■ TASK BRIEF
Reproduce each of the rows below verbatim, leaving out the picture lines.

■ RECORDS SHOWN
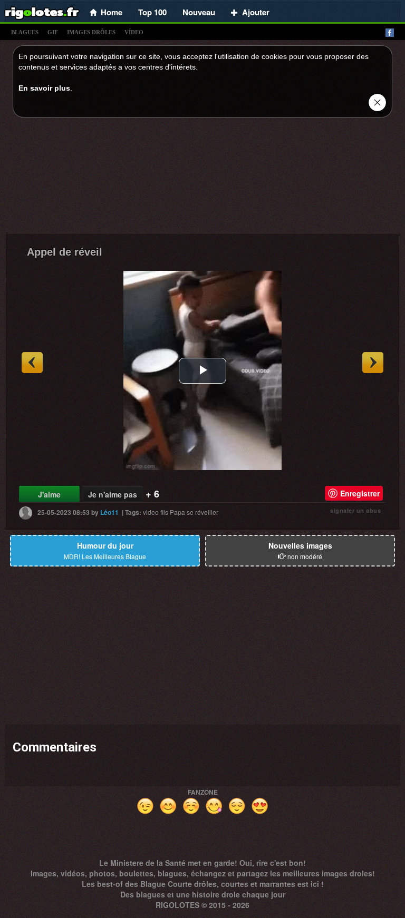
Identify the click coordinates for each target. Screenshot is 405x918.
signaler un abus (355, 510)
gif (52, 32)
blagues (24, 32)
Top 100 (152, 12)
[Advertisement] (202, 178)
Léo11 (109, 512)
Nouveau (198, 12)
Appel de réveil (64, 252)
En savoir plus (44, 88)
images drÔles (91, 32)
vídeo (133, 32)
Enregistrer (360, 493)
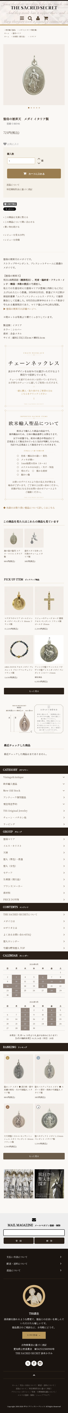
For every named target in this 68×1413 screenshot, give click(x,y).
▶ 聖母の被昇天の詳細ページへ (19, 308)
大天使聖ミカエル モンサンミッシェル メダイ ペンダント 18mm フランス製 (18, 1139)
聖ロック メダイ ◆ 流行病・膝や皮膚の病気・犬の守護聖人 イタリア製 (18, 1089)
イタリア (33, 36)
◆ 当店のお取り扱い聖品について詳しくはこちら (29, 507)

■ REPLY
Identify the click coordinates for each target. Screenshot is 405x918.
signaler un abus (355, 510)
gif (52, 32)
blagues (24, 32)
Top 100 (152, 12)
[Advertisement] (202, 178)
Léo11 (109, 512)
Nouveau (198, 12)
Appel de réveil (64, 252)
En savoir plus (44, 88)
images drÔles (91, 32)
vídeo (133, 32)
Enregistrer (360, 493)
For every named target in this 68×1413 screenshot, give click(x,y).
▶ 聖母の被昇天の詳細ページへ (19, 308)
大天使聖ミカエル モンサンミッシェル メダイ ペンダント 18mm フランス製 (18, 1139)
聖ロック メダイ ◆ 流行病・膝や皮膚の病気・犬の守護聖人 イタリア製 (18, 1089)
イタリア (33, 36)
◆ 当店のお取り扱い聖品について詳しくはこちら (29, 507)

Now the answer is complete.